Error in rule filter_fastq

[cliffbueno]

Hello,

There seems to be an error at the fastq-fasta conversion, or fastq filtering step. Can you provide advice based on the error message below? I have 180 fastq samples and it seems to proceed through most of them but then quits. This happened to a different sample in a previous try. When I removed that one, then the error occurred on this one. Thanks!

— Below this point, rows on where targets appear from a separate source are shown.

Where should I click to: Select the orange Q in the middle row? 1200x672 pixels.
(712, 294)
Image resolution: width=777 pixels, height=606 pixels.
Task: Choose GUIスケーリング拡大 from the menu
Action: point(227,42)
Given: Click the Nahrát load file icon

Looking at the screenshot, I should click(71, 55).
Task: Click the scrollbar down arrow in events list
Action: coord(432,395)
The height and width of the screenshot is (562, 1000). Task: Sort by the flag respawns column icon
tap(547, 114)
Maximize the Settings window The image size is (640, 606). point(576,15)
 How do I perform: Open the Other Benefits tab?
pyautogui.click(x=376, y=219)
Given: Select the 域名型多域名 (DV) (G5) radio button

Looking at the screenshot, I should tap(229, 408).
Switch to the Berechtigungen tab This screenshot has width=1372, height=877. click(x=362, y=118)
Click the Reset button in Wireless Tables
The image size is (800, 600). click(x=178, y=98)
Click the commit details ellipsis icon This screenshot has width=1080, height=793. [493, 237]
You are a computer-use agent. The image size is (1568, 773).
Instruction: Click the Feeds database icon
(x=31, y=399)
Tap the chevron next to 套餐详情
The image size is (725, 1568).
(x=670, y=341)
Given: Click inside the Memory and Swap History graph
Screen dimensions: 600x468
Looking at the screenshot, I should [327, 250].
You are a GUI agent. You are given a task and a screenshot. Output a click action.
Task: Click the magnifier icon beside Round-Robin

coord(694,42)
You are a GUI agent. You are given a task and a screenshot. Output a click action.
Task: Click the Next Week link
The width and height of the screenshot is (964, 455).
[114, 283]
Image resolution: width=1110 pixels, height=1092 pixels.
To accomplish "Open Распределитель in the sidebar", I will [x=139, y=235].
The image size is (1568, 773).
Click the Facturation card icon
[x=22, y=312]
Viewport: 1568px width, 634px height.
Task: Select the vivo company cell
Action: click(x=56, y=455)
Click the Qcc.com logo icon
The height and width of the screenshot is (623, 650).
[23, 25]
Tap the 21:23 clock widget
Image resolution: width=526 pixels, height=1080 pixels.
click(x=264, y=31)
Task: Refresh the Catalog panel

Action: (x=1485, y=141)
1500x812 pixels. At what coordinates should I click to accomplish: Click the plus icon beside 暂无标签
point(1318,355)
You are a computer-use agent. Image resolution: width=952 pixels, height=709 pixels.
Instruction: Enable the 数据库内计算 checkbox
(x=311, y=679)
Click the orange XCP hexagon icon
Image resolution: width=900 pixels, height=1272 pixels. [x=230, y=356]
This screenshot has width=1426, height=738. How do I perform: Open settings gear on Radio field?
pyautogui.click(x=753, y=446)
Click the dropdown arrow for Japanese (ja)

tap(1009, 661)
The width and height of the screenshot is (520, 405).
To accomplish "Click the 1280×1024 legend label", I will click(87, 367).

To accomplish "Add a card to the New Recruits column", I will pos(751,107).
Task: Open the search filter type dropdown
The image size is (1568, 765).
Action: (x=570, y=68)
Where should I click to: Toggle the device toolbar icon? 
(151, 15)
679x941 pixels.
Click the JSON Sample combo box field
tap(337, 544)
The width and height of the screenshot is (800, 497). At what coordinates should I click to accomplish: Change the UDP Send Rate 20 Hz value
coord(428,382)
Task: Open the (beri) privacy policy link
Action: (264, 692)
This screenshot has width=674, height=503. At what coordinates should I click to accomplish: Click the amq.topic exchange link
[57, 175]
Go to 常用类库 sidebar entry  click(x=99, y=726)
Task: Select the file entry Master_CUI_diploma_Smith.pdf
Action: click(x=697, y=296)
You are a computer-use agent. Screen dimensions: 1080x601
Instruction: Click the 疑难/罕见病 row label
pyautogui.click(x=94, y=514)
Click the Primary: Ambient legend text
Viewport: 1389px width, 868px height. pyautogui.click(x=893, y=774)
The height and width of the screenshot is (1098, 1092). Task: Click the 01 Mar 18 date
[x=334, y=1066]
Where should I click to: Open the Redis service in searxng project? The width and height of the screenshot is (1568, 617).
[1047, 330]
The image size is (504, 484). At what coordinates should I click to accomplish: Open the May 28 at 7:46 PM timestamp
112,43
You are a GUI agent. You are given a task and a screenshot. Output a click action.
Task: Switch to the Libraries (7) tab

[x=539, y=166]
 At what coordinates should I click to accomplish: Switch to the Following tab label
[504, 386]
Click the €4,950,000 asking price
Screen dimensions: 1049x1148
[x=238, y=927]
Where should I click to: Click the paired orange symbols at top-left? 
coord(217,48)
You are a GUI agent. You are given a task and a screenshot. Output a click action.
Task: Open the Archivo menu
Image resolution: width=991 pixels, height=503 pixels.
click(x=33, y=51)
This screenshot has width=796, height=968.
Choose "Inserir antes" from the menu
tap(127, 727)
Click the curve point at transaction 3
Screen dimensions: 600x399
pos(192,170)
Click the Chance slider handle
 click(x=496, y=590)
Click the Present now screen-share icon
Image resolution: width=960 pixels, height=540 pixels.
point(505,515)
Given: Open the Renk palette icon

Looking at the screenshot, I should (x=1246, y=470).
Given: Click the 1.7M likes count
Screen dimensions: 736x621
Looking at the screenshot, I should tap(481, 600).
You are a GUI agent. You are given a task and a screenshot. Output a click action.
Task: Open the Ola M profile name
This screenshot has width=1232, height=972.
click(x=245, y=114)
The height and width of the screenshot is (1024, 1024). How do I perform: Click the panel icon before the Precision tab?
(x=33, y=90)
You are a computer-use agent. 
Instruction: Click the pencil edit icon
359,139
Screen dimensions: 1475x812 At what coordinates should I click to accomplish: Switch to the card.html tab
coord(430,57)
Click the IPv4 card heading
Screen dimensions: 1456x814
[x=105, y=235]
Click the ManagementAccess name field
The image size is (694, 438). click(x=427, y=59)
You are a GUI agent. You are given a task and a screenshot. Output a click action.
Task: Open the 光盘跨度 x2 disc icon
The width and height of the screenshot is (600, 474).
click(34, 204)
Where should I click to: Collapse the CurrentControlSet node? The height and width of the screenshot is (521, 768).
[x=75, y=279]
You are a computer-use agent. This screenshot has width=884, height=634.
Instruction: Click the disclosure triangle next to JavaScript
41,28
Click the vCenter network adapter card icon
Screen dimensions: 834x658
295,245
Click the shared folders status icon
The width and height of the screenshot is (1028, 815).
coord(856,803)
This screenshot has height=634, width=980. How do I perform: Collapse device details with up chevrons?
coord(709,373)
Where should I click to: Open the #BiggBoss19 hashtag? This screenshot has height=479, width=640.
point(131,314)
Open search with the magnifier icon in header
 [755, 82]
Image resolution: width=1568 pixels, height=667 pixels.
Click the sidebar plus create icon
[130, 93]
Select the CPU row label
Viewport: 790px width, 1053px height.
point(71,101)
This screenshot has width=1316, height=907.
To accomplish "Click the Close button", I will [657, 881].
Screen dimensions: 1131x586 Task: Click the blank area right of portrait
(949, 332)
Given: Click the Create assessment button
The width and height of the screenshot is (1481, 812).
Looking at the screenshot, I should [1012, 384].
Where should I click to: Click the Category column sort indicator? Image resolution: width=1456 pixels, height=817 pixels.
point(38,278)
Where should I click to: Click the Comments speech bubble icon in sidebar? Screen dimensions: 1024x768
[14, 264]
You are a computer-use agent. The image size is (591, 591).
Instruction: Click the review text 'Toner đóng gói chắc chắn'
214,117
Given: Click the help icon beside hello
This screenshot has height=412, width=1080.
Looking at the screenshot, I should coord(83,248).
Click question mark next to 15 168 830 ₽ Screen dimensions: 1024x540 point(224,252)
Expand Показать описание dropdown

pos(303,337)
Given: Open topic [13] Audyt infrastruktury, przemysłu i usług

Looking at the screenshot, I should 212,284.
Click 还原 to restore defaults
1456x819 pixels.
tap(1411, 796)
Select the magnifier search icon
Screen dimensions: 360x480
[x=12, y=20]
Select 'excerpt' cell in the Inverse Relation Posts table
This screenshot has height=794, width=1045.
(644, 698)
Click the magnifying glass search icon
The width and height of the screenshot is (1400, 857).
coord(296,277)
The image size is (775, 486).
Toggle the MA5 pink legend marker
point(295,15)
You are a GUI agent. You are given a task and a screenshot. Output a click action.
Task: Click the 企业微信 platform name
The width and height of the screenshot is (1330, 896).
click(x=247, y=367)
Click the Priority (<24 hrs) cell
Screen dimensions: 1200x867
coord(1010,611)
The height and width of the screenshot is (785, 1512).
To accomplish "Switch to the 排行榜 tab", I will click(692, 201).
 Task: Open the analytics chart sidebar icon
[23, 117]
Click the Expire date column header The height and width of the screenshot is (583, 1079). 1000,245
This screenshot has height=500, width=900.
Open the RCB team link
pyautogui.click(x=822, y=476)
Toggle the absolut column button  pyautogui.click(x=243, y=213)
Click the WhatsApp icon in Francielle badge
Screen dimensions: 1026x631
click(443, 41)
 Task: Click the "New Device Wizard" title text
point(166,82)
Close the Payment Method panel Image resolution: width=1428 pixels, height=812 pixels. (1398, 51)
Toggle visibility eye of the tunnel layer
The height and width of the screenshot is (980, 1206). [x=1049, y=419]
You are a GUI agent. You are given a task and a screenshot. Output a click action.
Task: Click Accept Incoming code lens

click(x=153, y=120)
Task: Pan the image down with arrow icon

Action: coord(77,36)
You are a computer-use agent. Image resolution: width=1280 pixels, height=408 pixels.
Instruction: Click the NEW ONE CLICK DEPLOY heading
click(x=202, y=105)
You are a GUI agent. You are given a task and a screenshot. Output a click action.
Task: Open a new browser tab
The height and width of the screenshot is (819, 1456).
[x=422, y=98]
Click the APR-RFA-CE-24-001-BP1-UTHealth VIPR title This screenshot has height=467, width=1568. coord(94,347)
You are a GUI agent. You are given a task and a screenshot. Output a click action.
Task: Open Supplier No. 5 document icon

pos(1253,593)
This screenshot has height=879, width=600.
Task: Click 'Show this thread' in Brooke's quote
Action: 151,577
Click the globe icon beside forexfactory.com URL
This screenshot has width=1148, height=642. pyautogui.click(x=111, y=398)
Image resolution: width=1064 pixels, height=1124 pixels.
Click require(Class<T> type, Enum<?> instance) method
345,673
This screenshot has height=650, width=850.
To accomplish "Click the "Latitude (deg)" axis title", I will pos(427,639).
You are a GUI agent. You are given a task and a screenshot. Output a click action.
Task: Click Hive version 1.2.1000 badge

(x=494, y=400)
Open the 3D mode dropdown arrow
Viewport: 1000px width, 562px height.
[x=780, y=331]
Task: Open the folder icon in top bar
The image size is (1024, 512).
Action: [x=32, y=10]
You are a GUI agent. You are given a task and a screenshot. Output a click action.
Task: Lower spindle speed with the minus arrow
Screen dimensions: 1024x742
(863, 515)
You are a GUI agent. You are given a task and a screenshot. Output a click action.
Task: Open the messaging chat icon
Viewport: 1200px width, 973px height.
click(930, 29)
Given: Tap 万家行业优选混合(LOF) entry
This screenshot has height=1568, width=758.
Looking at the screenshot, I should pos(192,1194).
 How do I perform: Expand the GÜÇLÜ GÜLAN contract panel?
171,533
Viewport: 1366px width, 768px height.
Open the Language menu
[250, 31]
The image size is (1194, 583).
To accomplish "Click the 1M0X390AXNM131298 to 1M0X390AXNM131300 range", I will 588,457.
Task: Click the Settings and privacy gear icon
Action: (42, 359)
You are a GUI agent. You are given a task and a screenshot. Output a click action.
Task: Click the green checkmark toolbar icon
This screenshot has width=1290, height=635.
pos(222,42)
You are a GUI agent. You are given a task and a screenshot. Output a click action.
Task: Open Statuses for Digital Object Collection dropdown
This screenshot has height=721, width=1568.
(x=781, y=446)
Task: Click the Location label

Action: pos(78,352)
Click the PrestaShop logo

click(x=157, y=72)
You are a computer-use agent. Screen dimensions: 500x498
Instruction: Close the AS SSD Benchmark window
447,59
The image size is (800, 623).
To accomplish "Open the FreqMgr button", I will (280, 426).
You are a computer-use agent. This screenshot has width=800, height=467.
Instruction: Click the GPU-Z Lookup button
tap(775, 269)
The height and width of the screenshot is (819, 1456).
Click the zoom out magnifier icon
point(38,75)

Error in rule filter_fastq: jobid: 408 input: tmp/samples/Q#_683_concat.fastq output: tmp/samples/Q#_683_filtered.fastq, tmp/read_count/Q#_683/Q#_683_total_reads_post_filtering.tsv log: logs/filter_fastq/Q#_683.log (check log file(s) for error message) conda-env: /data/cliffb/ONT_Compare/ONTAmpSeq/ONT-AmpSeq-main/.snakemake/conda/c077327251f16e2049fb6bff0c5b389f shell:

    chopper         --minlength 250         --maxlength 300         --headcrop 22         --tailcrop 22         -q 20         -t 2         < tmp/samples/Q#_683_concat.fastq         > tmp/samples/Q#_683_filtered.fastq

    # Count total reads
    num_reads=$(($(wc -l < "tmp/samples/Q#_683_filtered.fastq") / 4))
    # Put into a temporary file
    echo -e "Sample Reads_Post_Filtering

Q#_683 $num_reads" > tmp/read_count/Q#_683/Q#_683_total_reads_post_filtering.tsv

    (one of the commands exited with non-zero exit code; note that snakemake uses bash strict mode!)

[PSSchacksen]

Hi Cliff

Could you please provide the respective log files for the error and the run? (log: logs/filter_fastq/Q#683.log) Also, how are your files structured in the input dir.

Best regards P

[cliffbueno]

In logs/filter_fastq there are 136 of 180 file names there, but all of the log files are empty. In ONT-AmpSeq-main/data/samples I have 180 .fastq.gz files. In ONT-AmpSeq-main/tmp/read_counts there are 146 of 180 directories. In ONT-AmpSeq-main/tmp/samples there are 145 files. 10 are _concat.fastq including the one that gave the error. 135 are _filtered.fasta.

[cliffbueno]

Oh and this was the original script. Thanks for the help. cd ~/ONT_Compare/ONT_AmpSeq/ONT-AmpSeq-main

mamba activate snakemake

screen snakemake --cores 24 --use-conda --config include_blast_output=False db_path_sintax=database/rdp_16s_v18.fa length_lower_limit=250 length_upper_limit=300 quality_cut_off=20 input_dir=data/samples metadata=data/metadata/Metadata180.txt

[PSSchacksen]

Again it is very hard to assist in what goes wrong for your run without the log files. So please do provide one from a respective run, it may be named name.out instead of .log.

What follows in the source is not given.